>> START Provided data

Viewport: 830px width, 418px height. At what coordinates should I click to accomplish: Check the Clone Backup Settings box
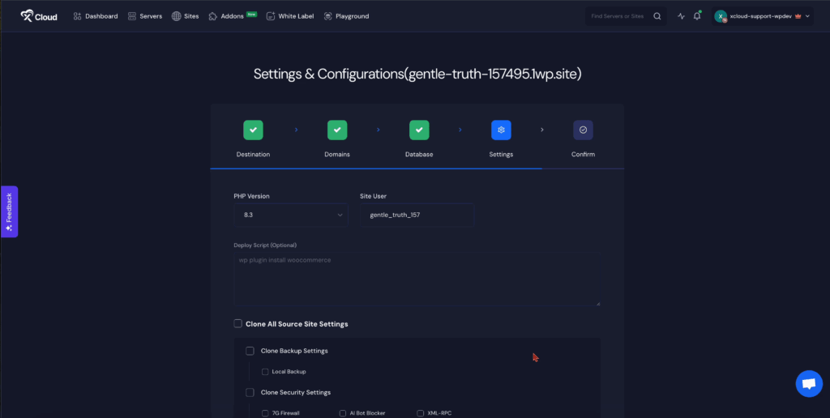point(250,351)
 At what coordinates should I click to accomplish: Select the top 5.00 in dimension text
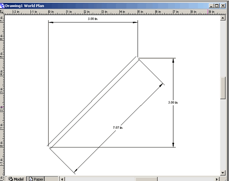point(93,19)
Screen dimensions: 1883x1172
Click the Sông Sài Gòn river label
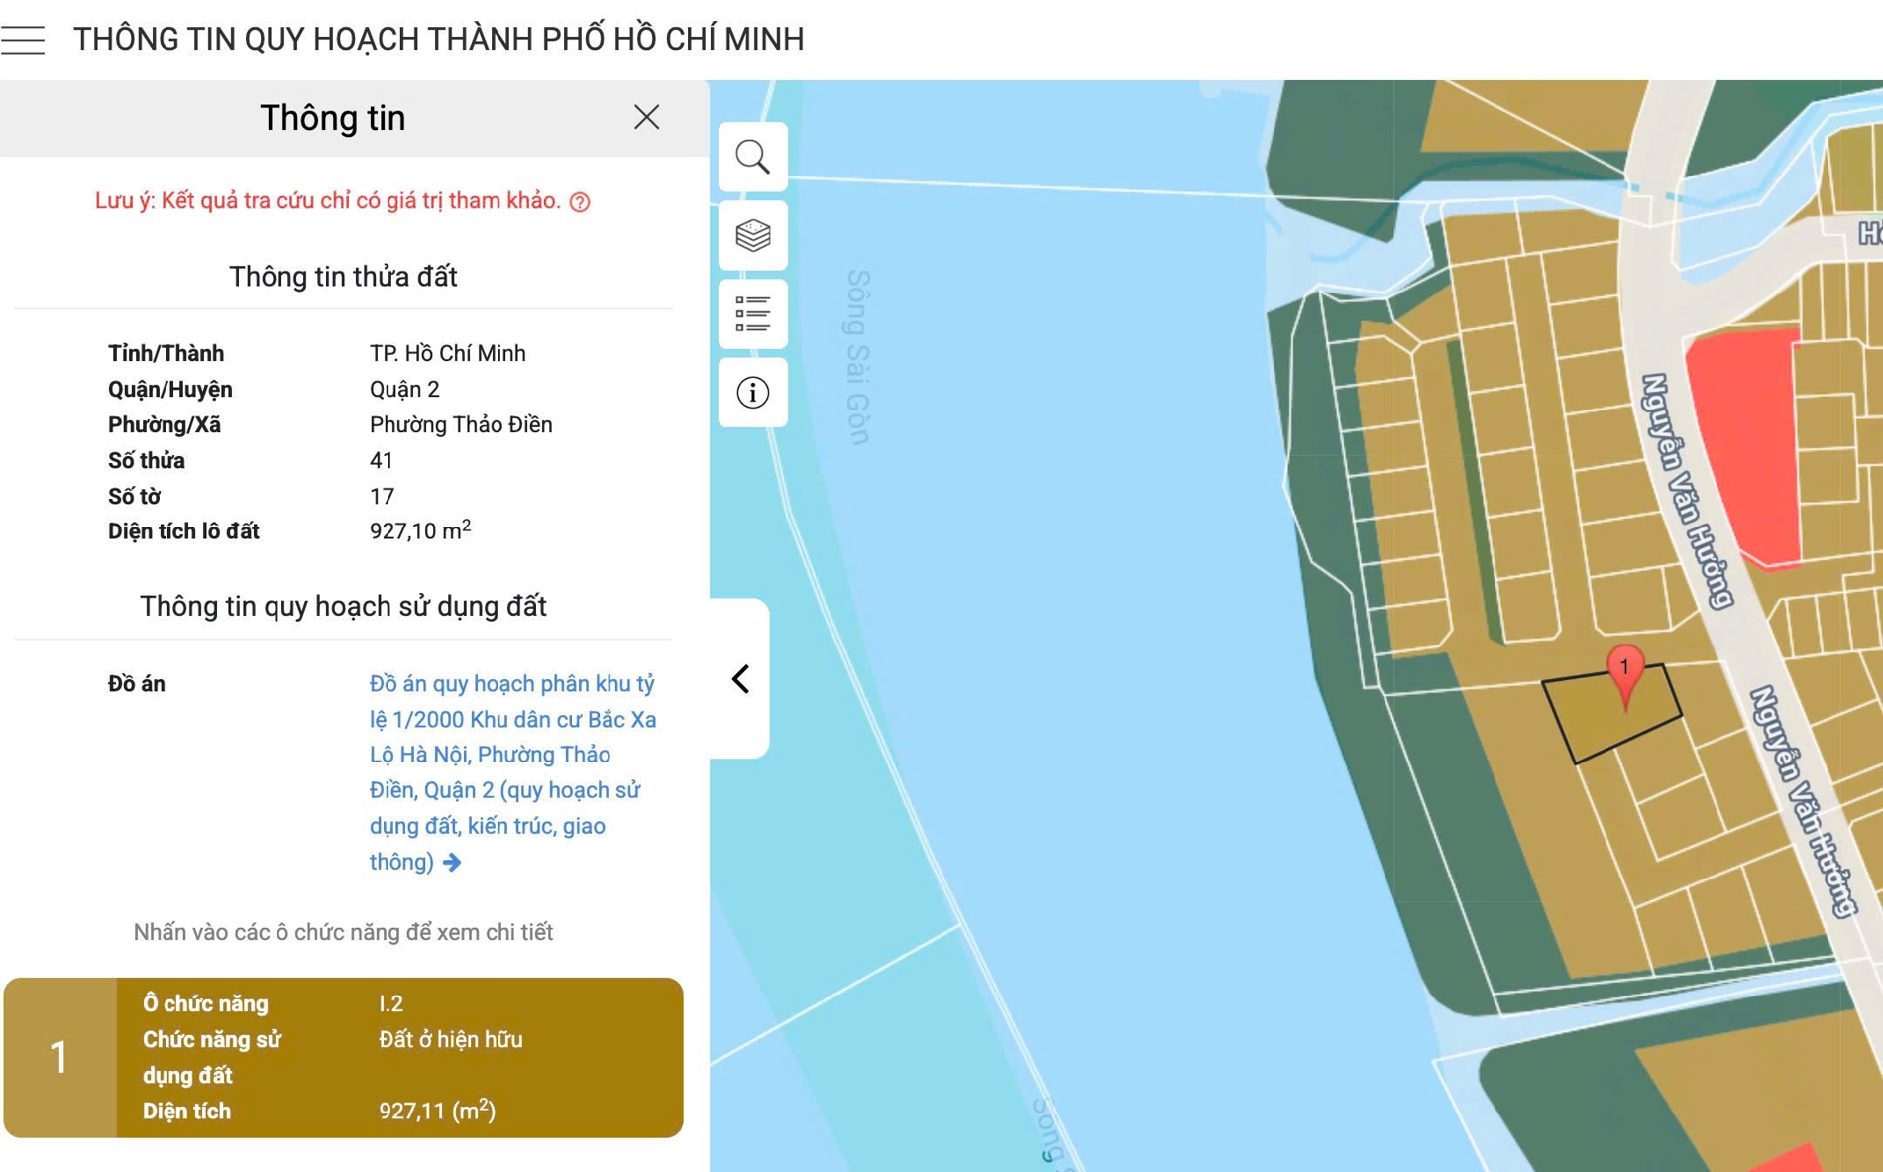pos(859,357)
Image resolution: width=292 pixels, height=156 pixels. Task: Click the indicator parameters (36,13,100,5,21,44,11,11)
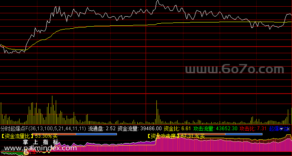[x=57, y=129]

>> END Provided data

▸ What the task asks: Rewrite the material above as a Markdown table with the columns Row and Text, one numbered row per line, skipping blank lines and leaving the pictures out.

▸ Exercise answer:
| Row | Text |
|---|---|
| 1 | Viewport: 830px width, 418px height. At what coordinates should I click to accomplish: Check the Clone Backup Settings box |
| 2 | point(250,351) |
| 3 |  At what coordinates should I click to accomplish: Select the top 5.00 in dimension text |
| 4 | point(93,19) |
| 5 | Screen dimensions: 1883x1172 |
| 6 | Click the Sông Sài Gòn river label |
| 7 | pos(859,357) |
| 8 | Image resolution: width=292 pixels, height=156 pixels. Task: Click the indicator parameters (36,13,100,5,21,44,11,11) |
| 9 | [x=57, y=129] |